Murphy (gmurphy@imperium.net)
Tue, 13 May 1997 18:27:32 -0400

Geoff Bagley wrote:
> A similar scenario arose in another discussion recently, when it was
> suggested that in the normal run of evolution, humanity could become
> extinct and another species could eventually be seen as the 'rulers of the
> earth' in the sense that dinosaurs once 'ruled the earth'. If this should
> happen and I have had one theistic evolutionist suggesting to me that it
> could and if this new species were not derived from the present hominid
> lineage and were sentient, then what would their relationship be to God.
> Also, would the life, death and resurrection of Jesus have any significance
> for them.

As to their relationship with God, Job 39-41 makes it clear that
God is interested in animals humans don't have much to do with. (Cf.
also Sirach 18:13 - "The compassion of human beings is for their
neighbor, but the love of the Lord is for every living thing.)

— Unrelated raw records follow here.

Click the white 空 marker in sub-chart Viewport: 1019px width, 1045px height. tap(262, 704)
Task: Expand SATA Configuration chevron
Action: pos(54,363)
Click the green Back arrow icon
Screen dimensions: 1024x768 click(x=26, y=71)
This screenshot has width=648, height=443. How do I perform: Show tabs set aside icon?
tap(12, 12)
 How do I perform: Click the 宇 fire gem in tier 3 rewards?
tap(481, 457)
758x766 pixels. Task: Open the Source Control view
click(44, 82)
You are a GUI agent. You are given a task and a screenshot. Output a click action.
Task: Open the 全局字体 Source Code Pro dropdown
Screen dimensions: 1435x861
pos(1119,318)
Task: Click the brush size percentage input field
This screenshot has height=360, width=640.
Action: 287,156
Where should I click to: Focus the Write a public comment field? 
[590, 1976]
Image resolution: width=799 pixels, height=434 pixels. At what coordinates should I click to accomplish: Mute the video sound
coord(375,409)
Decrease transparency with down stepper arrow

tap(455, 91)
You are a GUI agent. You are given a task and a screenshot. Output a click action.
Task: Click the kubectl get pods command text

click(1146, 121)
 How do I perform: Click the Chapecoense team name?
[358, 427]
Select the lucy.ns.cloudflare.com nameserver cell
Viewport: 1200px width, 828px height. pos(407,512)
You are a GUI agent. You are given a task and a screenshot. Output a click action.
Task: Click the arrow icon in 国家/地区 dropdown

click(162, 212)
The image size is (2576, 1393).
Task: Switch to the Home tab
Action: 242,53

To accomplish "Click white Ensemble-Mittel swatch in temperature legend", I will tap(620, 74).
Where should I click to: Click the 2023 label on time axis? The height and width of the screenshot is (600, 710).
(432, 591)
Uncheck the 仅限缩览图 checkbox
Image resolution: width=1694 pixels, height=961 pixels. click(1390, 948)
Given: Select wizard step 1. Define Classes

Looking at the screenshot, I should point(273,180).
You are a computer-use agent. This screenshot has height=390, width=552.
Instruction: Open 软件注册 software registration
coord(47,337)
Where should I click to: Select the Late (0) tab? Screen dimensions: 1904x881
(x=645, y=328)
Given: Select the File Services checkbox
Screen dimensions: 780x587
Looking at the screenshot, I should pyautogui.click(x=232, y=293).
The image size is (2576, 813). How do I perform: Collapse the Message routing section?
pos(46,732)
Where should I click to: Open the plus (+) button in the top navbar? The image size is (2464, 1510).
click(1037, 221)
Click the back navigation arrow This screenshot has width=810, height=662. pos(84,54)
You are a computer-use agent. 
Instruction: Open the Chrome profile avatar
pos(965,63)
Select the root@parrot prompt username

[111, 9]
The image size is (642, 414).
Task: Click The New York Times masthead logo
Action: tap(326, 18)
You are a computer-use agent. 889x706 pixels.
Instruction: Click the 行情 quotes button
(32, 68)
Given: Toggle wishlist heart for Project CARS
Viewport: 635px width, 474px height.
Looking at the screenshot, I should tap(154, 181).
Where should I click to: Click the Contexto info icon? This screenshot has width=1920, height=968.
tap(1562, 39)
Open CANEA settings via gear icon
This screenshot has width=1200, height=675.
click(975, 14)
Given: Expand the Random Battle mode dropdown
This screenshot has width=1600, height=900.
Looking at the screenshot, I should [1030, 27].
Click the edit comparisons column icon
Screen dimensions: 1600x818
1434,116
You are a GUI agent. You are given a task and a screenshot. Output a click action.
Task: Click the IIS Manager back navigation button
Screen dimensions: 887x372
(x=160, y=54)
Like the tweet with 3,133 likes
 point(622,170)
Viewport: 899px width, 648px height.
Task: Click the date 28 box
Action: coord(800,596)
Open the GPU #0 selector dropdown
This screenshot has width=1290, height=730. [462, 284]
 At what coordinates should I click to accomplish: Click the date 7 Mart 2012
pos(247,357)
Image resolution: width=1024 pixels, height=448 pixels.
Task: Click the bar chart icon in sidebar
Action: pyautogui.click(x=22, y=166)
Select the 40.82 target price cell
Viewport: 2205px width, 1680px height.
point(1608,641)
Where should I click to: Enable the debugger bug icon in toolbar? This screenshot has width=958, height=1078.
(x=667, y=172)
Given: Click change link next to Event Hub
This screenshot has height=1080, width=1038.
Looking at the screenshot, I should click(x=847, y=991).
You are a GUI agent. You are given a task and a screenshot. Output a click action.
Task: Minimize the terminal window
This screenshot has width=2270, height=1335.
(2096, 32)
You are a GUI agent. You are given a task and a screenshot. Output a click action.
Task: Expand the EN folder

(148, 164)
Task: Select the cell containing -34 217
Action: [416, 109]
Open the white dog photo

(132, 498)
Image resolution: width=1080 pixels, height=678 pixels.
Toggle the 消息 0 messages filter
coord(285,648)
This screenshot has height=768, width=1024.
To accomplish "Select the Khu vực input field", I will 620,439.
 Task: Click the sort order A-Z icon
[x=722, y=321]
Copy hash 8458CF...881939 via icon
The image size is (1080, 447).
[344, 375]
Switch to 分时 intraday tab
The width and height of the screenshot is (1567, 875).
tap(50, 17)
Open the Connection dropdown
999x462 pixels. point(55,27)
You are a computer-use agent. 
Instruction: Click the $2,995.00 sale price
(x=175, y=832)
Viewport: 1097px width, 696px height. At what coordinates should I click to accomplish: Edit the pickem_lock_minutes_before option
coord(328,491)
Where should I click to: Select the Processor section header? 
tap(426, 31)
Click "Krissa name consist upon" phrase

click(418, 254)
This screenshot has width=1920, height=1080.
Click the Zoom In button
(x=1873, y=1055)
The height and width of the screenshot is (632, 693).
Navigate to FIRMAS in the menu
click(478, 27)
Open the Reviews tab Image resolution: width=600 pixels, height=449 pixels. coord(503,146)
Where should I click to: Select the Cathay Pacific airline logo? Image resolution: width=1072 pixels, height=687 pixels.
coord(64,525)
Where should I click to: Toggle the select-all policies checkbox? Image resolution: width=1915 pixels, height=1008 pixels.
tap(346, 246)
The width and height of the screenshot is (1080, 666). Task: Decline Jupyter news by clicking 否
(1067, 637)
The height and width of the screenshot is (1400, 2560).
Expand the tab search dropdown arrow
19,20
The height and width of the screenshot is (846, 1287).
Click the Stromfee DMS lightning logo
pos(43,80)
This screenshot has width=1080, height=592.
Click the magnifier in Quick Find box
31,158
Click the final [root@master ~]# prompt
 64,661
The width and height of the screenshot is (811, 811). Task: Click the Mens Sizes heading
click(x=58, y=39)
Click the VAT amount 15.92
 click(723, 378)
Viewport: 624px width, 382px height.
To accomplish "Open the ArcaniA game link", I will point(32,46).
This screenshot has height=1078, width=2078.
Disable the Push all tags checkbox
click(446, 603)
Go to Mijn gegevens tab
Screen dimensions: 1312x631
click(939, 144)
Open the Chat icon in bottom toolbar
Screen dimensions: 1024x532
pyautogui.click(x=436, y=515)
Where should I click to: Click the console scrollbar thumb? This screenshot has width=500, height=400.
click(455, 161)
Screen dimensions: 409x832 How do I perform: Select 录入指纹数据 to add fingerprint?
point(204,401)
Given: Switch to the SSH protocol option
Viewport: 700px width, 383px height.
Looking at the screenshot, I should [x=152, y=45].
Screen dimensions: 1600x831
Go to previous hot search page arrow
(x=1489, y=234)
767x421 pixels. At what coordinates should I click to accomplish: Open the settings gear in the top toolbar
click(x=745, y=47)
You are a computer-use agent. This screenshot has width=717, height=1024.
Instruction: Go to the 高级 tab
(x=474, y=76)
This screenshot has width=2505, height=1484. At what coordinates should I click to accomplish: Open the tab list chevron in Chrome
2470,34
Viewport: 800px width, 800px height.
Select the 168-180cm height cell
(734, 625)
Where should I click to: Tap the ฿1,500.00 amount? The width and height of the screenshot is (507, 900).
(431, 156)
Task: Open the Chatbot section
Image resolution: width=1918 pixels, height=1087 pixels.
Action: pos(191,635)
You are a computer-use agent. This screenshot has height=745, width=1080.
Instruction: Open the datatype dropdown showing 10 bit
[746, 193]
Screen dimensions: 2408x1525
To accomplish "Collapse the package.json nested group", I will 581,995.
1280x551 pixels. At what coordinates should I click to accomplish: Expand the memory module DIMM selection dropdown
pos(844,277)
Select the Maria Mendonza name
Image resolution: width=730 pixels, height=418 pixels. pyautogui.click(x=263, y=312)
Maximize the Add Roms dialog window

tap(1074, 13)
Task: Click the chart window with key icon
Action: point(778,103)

But more deeply - because of our evolutionary relationship with
other species, there is a sense in which God, in the Incarnation, took
on not human nature in isolation but that of other living things. Thus
the reconciliation of "all things" (Col.1:20, Rom.8:18-25) can take
place through the Incarnation - something which, BTW, doesn't work
without evolution. More details are in my _Journal ASA_ article of 1986
(Vol.38, p.19) & book _The Trademark of God_.